If a woman gets gets pregnant, she has all the power. She is the sole decider what to do about it. Therefore, if the child was born it was always because the woman decided to do it.
If the woman decides to abort the child, she can also do it, without the guy/husband having any say.
This is the reason why I think that the abortion rights should be extended to men as well. If women have rights to be the sole deciders in getting the children aborted, then men should have the right to a financial abortion (she can decide what to do with the child, he should decide whether he wants to be financially participating in the woman's decision; her body, her choice. His money, his choice.). Not only would that be fair and balancing the reproductive rights, but would also greatly decrease the baby trappings and the number of single mothers.
And while we are at it, make paternity tests mandatory after each birth (before taking upon oneself a 20-year financial burden for the kid who is very often bot yours). This would greatly decrease adultery and paternity fraud.

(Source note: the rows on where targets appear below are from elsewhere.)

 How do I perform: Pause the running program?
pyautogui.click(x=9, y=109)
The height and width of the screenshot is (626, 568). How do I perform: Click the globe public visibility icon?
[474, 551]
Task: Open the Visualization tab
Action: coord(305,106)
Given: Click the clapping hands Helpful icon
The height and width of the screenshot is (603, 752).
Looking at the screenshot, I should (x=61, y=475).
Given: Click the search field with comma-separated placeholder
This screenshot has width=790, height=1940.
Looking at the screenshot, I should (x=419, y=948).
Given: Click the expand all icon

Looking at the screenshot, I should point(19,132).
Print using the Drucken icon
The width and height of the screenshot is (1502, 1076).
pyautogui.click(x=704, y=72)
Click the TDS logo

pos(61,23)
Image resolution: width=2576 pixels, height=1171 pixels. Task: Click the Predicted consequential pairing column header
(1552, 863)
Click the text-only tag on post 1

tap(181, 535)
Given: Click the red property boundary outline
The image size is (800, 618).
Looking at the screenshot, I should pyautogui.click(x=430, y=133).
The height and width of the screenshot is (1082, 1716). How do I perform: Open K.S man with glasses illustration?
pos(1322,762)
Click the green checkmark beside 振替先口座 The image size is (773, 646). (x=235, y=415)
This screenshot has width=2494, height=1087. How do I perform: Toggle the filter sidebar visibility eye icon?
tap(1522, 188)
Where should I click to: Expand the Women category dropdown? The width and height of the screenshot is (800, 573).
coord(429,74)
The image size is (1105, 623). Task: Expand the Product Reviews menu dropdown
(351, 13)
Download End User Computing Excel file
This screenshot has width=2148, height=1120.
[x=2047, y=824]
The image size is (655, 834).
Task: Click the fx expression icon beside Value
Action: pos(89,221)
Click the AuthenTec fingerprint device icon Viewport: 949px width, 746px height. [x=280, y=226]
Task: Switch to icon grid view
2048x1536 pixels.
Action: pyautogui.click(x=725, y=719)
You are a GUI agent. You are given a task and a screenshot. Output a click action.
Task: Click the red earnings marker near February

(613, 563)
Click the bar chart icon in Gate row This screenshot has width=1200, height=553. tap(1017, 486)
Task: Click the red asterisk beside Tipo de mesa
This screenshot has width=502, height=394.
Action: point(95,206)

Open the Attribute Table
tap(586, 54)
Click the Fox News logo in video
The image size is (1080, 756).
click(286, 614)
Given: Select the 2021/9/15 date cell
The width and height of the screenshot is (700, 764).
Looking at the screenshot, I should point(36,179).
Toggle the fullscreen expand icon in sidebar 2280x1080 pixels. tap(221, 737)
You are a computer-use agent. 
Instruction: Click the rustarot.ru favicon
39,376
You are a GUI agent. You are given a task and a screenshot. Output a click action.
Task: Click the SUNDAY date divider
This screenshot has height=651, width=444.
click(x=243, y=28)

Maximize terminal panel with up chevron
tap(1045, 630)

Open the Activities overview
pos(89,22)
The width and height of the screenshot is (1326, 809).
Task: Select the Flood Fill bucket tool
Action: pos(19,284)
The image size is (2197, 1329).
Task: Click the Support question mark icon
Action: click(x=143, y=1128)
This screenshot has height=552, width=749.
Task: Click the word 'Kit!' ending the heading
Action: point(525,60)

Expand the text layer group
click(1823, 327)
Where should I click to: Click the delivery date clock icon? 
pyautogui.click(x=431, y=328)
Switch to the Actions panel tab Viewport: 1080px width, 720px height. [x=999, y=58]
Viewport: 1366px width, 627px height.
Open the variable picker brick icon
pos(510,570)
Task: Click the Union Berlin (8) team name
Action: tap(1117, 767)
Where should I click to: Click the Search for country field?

Then why wonder that men feel left alone and act accordingly.
There aren't enough kids to be adopted in Western countries, even for very small number of people who would want it. The formal requirements, time and money expenses, as well as reliance on a huge amount of luck is often an insurmountable obstacle. My friends tried for many years, but were forced to abandon the process. This was incredibly sad, knowing how great parents they would have been.
I actually wasn’t referring to abortion, rather taking any of the various steps you can take to avoid having children if you don’t want them. Especially the second time around.
I mean as a gay man who doesn't want kids I still think that it's unfair for men to have zero reproductive rights beyond "Well don't have sex then". Women aren't told the same thing.
I believe the law should be changed; if an unintended child is unwanted by the Father and the mother does not want to get an abortion (which is her choice) then the Father has the right to refuse contact with the child as well as refusing to support the child.
Cause straight men: at the moment, as soon as you stick it in you have zero choice, zero rights, even if you're using protection and there's been no agreement that you're doing it for fun or for reproductive purposes. But then none of you seem to care about it so...?
Women are definitely told the same thing. That's the whole fight about roe v wade in the US. The difference is that if a man wants the kid and the woman doesn’t, the woman is the one who is putting her health and life on the line, not the man. That's why it's her choice. Or at least it used to be in the US. In many places it's not and women die as a result. Childbirth is somehow still the top 10 killer of women. It's only birth control that dropped it from #1. Men don't die. They're not even the most financially impacted. They also get to walk away like women never get to do. A woman who is forced to carry a child rarely gets to walk out the door and forget about her family. That's why women grt to choose. Until men carry the same burden in child care and child creation, it's the kind of of unfairness that's inherent to the situation.
I understand why men feel this way, but realistically when a woman is stuck with a child she didn't want, which happens more often than people admit because of so many factors and systems set against the idea of abortion, she never gets to walk away.
this post reads like a parody you'd find on linkedin lunatics. I mean, sure, how could the joys of raising a human being compare to a slight bump in relevant kpi's?